START Data supplied

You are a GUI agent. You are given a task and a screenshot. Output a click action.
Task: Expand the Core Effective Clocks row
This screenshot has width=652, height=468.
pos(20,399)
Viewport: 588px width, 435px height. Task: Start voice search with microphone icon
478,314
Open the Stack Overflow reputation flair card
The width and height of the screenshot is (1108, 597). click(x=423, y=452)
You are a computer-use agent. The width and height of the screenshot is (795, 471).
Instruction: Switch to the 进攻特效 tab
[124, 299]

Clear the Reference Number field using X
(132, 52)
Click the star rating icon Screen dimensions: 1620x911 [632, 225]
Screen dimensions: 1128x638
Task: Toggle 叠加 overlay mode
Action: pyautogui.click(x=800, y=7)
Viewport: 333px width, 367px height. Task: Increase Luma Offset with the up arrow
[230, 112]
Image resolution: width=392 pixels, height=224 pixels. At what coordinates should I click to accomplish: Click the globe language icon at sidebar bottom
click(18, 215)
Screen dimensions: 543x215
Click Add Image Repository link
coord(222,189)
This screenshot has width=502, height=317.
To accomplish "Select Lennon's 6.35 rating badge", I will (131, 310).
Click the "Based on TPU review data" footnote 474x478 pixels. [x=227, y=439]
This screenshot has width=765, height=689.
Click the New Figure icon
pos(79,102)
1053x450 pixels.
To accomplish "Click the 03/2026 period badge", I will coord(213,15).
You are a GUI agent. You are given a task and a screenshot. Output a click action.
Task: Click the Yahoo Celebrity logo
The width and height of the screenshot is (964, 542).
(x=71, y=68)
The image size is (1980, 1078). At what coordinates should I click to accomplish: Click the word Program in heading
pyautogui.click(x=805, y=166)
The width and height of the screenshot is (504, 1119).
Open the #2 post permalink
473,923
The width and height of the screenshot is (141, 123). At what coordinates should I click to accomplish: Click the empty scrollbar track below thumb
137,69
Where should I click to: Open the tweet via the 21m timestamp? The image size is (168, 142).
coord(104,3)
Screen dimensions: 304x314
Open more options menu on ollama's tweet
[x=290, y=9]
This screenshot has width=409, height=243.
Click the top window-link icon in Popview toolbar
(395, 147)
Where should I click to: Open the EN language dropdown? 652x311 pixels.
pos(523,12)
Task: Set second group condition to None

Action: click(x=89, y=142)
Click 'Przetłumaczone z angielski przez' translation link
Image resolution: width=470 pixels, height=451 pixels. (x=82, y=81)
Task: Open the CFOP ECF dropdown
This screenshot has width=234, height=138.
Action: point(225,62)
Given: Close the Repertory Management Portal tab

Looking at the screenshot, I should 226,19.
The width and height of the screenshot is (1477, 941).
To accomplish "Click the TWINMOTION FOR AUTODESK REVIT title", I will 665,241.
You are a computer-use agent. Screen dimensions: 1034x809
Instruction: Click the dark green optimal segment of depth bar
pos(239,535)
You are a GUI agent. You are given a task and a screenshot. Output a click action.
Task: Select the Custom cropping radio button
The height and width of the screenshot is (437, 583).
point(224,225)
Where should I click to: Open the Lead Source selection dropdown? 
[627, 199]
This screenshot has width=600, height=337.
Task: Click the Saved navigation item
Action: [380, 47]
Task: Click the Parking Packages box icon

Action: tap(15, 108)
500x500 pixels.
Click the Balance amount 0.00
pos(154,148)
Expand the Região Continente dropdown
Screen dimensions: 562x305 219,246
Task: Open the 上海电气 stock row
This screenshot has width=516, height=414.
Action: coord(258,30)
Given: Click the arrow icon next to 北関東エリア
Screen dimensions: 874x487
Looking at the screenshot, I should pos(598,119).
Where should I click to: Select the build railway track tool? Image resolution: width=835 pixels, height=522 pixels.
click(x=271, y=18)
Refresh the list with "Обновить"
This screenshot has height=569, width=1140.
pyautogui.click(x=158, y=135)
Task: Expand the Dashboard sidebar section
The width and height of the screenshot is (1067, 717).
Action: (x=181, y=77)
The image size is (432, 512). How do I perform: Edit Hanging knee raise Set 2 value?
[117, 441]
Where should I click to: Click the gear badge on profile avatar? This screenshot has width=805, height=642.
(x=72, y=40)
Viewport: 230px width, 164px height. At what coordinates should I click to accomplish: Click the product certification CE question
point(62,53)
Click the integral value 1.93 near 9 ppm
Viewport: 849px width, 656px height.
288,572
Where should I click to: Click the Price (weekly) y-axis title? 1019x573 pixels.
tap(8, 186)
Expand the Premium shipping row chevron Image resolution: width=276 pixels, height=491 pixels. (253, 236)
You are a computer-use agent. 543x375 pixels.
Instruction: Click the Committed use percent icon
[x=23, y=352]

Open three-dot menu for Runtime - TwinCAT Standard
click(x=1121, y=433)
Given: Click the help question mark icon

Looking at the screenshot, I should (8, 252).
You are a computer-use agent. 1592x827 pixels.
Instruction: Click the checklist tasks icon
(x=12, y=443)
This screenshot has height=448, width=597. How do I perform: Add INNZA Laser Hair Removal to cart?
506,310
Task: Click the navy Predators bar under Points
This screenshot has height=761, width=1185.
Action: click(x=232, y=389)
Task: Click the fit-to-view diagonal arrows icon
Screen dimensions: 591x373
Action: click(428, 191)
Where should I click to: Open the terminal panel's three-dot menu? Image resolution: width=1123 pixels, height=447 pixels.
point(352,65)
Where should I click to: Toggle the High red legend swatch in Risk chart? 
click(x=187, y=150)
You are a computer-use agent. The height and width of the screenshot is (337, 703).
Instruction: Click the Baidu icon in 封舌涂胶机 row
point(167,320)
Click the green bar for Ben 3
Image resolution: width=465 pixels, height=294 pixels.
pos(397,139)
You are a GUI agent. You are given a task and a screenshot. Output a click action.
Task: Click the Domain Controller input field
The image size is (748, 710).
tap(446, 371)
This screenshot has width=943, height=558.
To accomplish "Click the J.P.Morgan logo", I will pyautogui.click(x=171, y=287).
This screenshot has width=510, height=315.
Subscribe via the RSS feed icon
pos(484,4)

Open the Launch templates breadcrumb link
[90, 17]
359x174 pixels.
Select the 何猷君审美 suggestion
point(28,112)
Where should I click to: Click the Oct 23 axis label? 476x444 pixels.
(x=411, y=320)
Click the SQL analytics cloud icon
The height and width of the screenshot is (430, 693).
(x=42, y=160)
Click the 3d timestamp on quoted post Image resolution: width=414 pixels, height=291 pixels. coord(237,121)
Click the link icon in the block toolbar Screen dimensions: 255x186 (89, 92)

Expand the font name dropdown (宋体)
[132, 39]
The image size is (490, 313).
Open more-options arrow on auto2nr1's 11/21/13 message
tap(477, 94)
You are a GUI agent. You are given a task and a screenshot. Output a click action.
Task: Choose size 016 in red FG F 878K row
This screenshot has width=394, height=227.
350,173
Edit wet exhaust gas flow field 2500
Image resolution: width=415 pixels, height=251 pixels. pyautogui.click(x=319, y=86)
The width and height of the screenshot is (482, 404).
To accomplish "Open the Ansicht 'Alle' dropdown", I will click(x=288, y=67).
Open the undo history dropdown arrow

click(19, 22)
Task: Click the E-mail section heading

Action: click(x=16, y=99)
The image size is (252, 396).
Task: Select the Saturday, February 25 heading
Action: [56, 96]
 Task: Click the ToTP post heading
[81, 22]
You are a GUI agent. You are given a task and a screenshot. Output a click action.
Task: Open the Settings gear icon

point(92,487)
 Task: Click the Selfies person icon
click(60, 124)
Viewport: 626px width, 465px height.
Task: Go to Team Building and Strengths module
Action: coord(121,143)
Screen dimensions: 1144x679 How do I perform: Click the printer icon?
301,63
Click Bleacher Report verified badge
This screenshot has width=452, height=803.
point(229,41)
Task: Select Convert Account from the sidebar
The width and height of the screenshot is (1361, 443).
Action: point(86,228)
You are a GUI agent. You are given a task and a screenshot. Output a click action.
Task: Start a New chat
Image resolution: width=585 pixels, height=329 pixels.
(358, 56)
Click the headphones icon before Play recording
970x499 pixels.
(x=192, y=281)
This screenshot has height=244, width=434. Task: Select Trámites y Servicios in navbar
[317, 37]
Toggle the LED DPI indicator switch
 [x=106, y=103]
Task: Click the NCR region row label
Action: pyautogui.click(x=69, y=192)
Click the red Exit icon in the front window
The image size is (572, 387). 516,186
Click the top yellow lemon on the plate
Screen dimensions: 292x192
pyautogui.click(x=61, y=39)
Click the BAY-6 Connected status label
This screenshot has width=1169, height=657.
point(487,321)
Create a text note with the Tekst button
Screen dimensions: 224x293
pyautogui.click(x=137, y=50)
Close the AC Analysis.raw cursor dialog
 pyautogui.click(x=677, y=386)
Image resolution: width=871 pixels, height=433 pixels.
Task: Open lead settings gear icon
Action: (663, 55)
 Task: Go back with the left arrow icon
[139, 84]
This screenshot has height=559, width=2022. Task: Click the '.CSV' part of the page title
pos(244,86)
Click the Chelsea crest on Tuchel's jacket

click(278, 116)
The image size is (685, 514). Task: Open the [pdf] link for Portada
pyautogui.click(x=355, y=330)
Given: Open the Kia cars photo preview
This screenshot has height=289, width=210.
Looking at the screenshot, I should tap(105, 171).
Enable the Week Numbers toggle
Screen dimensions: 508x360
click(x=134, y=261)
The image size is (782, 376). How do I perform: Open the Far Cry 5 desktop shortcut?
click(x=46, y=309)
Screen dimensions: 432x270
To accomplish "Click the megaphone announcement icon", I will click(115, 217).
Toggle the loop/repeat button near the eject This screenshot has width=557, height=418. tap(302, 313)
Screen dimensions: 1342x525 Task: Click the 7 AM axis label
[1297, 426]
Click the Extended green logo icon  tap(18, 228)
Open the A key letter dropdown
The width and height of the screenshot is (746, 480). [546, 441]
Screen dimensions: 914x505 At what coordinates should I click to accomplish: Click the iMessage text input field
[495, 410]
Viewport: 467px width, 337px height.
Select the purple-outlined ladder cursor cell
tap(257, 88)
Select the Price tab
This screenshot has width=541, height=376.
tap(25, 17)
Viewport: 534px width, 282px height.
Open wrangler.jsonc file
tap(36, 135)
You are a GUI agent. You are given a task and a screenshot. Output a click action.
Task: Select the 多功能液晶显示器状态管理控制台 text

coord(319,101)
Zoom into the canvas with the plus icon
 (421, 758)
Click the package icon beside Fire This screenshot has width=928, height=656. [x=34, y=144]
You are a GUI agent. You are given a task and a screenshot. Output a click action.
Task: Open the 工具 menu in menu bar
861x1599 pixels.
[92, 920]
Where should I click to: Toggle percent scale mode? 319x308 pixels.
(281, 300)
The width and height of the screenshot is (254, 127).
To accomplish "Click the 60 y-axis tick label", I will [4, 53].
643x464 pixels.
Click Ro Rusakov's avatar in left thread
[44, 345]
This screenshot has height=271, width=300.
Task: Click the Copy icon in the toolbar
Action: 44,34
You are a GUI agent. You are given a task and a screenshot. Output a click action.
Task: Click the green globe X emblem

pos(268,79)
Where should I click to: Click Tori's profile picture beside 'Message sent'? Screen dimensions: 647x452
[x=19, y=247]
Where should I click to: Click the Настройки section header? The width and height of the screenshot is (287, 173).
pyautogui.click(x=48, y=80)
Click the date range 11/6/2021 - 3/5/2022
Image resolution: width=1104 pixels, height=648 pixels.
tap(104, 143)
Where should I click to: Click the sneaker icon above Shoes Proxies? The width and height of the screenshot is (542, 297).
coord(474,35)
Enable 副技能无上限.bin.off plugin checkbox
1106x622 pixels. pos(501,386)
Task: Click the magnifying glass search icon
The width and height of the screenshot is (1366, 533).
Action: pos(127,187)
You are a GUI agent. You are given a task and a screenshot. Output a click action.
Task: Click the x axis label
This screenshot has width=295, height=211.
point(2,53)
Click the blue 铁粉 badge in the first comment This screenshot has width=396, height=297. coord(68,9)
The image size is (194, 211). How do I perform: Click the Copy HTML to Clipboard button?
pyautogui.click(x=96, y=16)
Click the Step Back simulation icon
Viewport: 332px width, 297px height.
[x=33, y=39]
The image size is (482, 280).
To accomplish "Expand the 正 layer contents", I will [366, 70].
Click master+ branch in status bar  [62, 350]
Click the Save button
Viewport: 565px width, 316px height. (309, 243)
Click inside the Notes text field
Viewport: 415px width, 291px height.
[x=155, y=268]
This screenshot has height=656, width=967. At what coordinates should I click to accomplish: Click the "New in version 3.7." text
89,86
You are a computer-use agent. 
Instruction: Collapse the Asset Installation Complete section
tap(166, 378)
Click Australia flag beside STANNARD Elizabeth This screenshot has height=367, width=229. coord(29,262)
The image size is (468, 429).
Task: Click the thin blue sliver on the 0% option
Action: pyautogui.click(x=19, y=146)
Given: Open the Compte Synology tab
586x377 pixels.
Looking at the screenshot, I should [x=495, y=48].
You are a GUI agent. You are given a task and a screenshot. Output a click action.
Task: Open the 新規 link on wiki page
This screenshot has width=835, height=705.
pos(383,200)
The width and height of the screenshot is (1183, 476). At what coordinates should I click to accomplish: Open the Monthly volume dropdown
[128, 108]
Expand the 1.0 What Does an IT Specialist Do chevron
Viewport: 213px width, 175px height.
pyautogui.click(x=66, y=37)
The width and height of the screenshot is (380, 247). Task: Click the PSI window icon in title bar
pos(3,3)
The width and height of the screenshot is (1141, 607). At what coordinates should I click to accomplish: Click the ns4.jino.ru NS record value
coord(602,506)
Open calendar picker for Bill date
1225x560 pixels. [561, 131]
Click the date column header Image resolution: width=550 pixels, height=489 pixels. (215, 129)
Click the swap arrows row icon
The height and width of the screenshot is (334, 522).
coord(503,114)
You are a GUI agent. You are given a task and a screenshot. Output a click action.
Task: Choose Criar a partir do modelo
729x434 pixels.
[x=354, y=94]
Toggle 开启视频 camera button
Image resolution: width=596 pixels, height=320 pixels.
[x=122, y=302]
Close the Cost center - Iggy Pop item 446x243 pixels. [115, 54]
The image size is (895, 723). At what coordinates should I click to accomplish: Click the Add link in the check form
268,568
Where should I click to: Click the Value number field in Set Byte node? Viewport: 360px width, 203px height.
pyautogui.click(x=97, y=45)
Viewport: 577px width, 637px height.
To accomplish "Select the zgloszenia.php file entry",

END Data supplied

Task to complete: Where a line in the material contains "chevron", copy that line.

Expected answer:
Expand the Premium shipping row chevron Image resolution: width=276 pixels, height=491 pixels. (253, 236)
Expand the 1.0 What Does an IT Specialist Do chevron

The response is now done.